Dr. Rome at UCLA has developed a novel human protein nanoparticle-based antiviral vaccine that can be potentially targeted against several viruses; though the proof of concept has been initially surveyed for HIV-1.  The invention capitalizes on four major pitfalls of previous attempts at antiviral vaccines: interference with developing immune responses against delivered HIV-1 antigens due to competition by immune responses against the vector, poorly delivered HIV-1 antigens, the inability to generate CTL responses at mucosal surfaces where HIV-1 transmission occurs, and mutational escape of HIV-1 from the CTL responses generated by the vaccine.  The current invention addresses all these pitfalls with recombinant human “vaults” as vaccine vectors.  This proof of concept is not solely limited to HIV-1 and could in theory be targeted at other viruses.  Therefore, this invention could revolutionize the current treatment strategy for viruses, leading to substantially lower incidences of occurrence.

Applications

• The use of this invention could be used as a virus treatment (i.e.
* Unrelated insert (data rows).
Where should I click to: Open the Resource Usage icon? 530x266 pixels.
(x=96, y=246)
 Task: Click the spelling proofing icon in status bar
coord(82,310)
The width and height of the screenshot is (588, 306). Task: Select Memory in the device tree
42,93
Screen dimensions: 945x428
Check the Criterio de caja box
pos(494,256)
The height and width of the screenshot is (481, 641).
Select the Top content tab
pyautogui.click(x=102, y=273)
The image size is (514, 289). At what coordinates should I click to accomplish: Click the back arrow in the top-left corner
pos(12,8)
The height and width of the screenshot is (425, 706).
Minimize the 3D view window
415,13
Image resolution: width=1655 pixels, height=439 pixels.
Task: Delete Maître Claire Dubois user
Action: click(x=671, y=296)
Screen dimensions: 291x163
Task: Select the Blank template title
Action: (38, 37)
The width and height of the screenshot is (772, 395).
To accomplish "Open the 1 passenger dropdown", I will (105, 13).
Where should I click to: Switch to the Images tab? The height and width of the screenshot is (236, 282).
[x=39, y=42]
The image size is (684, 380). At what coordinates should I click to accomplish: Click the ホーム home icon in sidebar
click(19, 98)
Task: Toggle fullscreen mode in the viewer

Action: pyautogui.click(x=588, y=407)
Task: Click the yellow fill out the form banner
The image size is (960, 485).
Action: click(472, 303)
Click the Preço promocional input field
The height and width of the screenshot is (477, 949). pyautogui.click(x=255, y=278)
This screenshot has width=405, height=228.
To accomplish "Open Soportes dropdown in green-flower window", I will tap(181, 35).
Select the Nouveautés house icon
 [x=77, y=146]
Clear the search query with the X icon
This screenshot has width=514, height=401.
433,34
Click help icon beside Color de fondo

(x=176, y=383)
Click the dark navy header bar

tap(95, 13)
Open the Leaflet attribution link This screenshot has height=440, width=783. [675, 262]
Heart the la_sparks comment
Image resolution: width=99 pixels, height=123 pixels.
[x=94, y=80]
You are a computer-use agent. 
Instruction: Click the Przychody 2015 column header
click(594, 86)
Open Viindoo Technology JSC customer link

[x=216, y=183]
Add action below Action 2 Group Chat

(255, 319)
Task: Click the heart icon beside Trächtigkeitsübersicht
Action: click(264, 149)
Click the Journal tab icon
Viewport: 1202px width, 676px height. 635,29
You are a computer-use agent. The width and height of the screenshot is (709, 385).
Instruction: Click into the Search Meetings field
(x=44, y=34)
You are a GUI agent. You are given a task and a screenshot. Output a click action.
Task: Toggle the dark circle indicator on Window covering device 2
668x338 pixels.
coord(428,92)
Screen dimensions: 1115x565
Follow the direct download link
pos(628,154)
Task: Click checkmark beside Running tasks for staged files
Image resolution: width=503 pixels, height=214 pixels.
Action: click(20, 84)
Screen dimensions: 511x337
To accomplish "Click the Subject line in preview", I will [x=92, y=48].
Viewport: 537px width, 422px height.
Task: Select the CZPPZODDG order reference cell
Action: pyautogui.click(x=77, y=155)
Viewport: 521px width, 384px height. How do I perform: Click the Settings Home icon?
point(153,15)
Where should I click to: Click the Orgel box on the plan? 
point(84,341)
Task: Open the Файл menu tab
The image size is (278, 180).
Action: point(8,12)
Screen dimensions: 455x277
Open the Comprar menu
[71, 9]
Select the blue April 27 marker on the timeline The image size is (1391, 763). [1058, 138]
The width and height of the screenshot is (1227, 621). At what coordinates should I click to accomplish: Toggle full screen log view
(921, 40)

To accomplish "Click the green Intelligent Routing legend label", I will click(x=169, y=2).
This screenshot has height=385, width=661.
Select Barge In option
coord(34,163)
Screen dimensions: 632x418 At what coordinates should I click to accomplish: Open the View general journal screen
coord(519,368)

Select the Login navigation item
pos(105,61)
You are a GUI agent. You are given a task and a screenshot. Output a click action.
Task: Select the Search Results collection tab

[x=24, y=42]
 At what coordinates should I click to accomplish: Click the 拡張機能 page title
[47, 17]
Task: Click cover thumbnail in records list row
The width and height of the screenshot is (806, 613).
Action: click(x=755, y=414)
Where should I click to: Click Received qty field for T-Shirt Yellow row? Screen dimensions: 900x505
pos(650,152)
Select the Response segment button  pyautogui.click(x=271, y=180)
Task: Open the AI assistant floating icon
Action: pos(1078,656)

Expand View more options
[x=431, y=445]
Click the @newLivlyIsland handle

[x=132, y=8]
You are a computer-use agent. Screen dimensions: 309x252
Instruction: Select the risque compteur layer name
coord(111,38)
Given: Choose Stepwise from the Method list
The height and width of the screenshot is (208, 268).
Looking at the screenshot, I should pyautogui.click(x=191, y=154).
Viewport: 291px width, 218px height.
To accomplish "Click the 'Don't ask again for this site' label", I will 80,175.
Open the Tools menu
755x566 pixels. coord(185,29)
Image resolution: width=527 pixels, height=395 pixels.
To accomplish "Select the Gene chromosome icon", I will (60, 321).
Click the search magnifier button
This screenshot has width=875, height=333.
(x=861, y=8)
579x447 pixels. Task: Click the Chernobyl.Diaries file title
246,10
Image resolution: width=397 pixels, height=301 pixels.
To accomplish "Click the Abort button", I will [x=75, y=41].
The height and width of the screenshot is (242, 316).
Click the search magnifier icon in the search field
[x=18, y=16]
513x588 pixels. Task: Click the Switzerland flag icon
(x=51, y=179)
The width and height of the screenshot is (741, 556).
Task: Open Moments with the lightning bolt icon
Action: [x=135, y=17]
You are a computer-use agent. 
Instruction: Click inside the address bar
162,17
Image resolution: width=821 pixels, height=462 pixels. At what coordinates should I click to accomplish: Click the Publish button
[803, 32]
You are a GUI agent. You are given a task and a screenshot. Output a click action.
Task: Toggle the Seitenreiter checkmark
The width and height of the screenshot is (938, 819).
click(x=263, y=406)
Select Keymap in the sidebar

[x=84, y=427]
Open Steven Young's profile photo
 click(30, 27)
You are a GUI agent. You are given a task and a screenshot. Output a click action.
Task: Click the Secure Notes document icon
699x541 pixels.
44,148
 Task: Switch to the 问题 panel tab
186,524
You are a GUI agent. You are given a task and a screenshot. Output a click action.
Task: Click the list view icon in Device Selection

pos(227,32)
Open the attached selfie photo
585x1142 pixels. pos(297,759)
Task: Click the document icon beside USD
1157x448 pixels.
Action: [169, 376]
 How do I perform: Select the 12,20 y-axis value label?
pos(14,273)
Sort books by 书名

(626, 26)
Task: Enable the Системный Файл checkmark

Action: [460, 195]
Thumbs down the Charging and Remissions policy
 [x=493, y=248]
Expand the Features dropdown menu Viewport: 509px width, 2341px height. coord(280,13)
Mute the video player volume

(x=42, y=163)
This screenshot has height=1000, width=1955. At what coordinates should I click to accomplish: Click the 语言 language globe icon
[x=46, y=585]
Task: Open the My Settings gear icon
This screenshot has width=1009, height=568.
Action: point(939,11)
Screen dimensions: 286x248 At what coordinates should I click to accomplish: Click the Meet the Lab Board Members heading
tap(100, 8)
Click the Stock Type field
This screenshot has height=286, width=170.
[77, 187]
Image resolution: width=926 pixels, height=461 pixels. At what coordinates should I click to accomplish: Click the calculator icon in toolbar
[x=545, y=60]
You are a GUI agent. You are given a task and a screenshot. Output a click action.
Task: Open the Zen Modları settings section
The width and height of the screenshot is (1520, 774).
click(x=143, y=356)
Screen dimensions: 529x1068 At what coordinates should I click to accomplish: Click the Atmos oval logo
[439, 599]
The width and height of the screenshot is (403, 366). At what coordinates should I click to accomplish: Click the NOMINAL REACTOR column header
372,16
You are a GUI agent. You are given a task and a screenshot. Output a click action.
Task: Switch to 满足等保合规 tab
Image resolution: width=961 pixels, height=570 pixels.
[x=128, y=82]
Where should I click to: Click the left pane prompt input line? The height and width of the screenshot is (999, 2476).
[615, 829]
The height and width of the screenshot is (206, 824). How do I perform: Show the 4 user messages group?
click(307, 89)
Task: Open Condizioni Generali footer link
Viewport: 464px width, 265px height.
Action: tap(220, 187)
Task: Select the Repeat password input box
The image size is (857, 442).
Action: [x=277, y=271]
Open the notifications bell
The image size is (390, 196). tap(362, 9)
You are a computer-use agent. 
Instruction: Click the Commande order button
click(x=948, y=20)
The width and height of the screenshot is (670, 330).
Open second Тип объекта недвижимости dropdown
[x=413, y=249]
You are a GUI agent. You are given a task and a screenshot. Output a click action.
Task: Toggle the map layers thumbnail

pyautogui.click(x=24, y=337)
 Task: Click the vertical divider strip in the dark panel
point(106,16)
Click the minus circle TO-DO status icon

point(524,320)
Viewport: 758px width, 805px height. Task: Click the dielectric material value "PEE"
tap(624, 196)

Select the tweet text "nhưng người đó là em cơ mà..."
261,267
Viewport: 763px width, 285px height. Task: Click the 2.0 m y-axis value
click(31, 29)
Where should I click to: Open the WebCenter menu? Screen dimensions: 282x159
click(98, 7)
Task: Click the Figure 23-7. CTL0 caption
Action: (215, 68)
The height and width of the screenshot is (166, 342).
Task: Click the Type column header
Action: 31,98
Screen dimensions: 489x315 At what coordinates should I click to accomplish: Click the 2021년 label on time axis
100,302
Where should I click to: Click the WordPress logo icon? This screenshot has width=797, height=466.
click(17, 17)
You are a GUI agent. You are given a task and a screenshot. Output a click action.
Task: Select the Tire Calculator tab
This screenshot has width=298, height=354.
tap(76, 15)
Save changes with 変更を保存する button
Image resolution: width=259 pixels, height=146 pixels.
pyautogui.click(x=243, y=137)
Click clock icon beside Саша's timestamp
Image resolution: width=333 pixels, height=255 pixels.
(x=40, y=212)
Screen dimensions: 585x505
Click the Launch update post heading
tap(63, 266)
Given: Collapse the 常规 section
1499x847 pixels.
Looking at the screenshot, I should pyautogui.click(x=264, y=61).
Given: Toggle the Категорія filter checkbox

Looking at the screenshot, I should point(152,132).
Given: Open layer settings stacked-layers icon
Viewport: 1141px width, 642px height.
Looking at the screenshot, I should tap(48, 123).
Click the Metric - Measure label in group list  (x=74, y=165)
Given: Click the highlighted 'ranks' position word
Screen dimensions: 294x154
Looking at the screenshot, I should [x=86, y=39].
HIV-1, or the common cold)

Advantages

• This system for vaccine design is widely applicable to other viruses with variable sequences

State Of Development

The technique has been shown to vaccinate mice for HIV-1 successfully in-vivo. The use of this “vault” system has also been shown to vaccinate successfully for the common flu virus in mice.

Patent Status

Related Materials

• Kedersha NL, Rome LH. Isolation and characterization of a novel ribonucleoprotein particle: large structures contain a single species of small RNA. J Cell Biol. 1986;103(3):699-709. Epub 1986/09/01. PubMed PMID: 2943744 PMCID: PMC2114306.
• Yang OO. Candidate vaccine sequences to represent intra- and inter-clade HIV-1 variation. PLoS ONE. 2009; 4(10):e7388. Epub 2009/10/09. doi: 10.1371/journal.pone.0007388. PubMed PMID: 19812689 PMCID: PMC2753653.
• Yang OO, Ali A, Kasahara N, Faure-Kumar E, Bae JY, Picker LJ, Park H. Short conserved sequences of HIV-1 are highly immunogenic and shift immunodominance. J Virol. 2015;89(2):1195-204. doi: 10.1128/JVI.02370-14. PubMed PMID: 25378501 PMCID: PMC4300636.
• Zhu Y, Jiang J, Said-Sadier N, Boxx G, Champion C, Tetlow A, Kickhoefer VA, Rome LH, Ojcius DM, Kelly KA. Activation of the NLRP3 inflammasome by vault nanoparticles expressing a chlamydial epitope. Vaccine. 2015;33(2):298-306. doi: 10.1016/j.vaccine.2014.11.028. PubMed PMID: 25448112 PMCID: PMC4272900.